The section then goes on to promulgate the rules of debate in the Senate and House for considering the legislation, and that if the one House passes the legislation the other “shall consider the bill introduced in that House through all stages of consideration up to, but not including, passage.” No more pesky committee mark-ups and amendments.

If there is any doubt that this section of the Healthcare Bill changes the rules of the Senate and the House in violation of clear constitutional language guaranteeing each House’s determination of the rules of its proceedings (Article I, Section 5), consider this Orwellian language (p. 1028):

RULES OF THE SENATE AND HOUSE OFREPRESENTATIVES.—

This subsection and subsection (f)(2) are enacted by Congress—

‘(A) as an exercise of the rulemaking power of the Senate and the House of Representatives, respectively, and is deemed to be part of the rules of each House, respectively, but applicable only with respect to the procedure to be followed in that House in the case of bill under this section, and it supersedes other rules only to the extent that it is inconsistent with such rules; and

(B) with full recognition of the constitutional right of either House to change the rules (so far as they relate to the procedure of that House) at any time, in the same manner, and to the same extent as in the case of any other rule of that House.

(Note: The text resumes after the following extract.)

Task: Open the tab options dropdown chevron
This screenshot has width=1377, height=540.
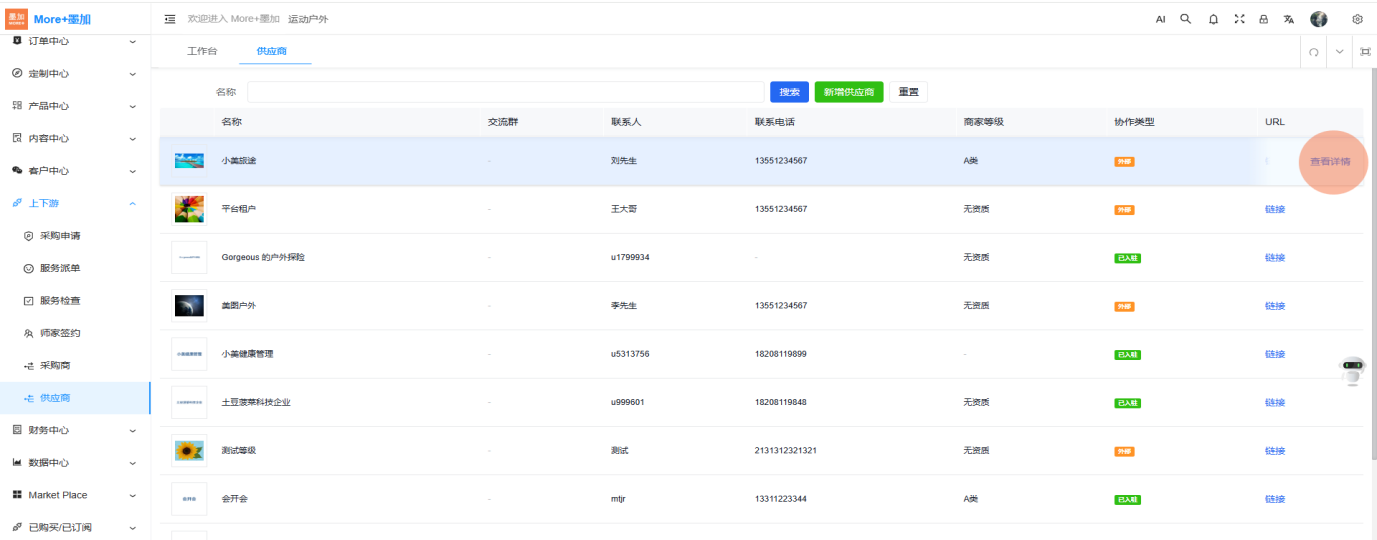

Sooo, . . . the Secretary shall not implement the Board’s “recommendations” but only if Congress follows all these new rules and goes to great length to pass another law.

But wait! Perhaps the bureaucrats can implement the law anyway(p. 1031):

NO AFFECT ON AUTHORITY TO IMPLEMENT CERTAIN PROVISIONS.—Nothing in paragraph (3) shall be construed to affect the authority of the Secretary to implement any recommendation contained in a proposal or advisory report under this section to the extent that the Secretary otherwise has the authority to implement such recommendation administratively.

Paragraph 3 is the exception under which Congress enacts legislation against the specific Board recommendation. Given the wide latitude by which bureaucrats wield their administrative authority, and the looseness of this language, the legislation could be read to give them a green light to proceed administratively despite congressional disapproval. And, just to make it clear they mean to rule us, there shall be no administrative or judicial review of this decision.

It has become commonplace for Congress to pass massive pieces of legislation with little serious deliberation; it is increasingly an administrative body overseeing a vast array of bureaucratic policymakers and rule-making bodies. Although the Constitution vests legislative powers in Congress, the majority of “laws” are promulgated by administrative agencies in the guise of “regulations”—a form of rule by bureaucrats who are mostly unaccountable and invisible to the public.

This bureaucracy is so overwhelming that it is unclear whether modern presidents actually can be held constitutionally responsible for “tak[ing] care that the laws be faithfully executed.” Presidents now appoint numerous policy “czars”—megabureaucrats operating outside of the existing cabinet structure—to forward their objectives over the inertia of their own administrations.

And now, in this new form of administrative governance, unelected and unresponsible experts who are beyond legislative control and the rule of law will tell us what is good for us and the rules by which we will shall live our lives.

This legislation is not about health care, but about placing one sixth of the American economy—and some of the most important and personal decisions in our lives—under the permanent control of government. This section of the legislation—and the operations of this Independent Medicare Advisory Board—is a prime example of the autocratic rule that is increasingly overtaking us.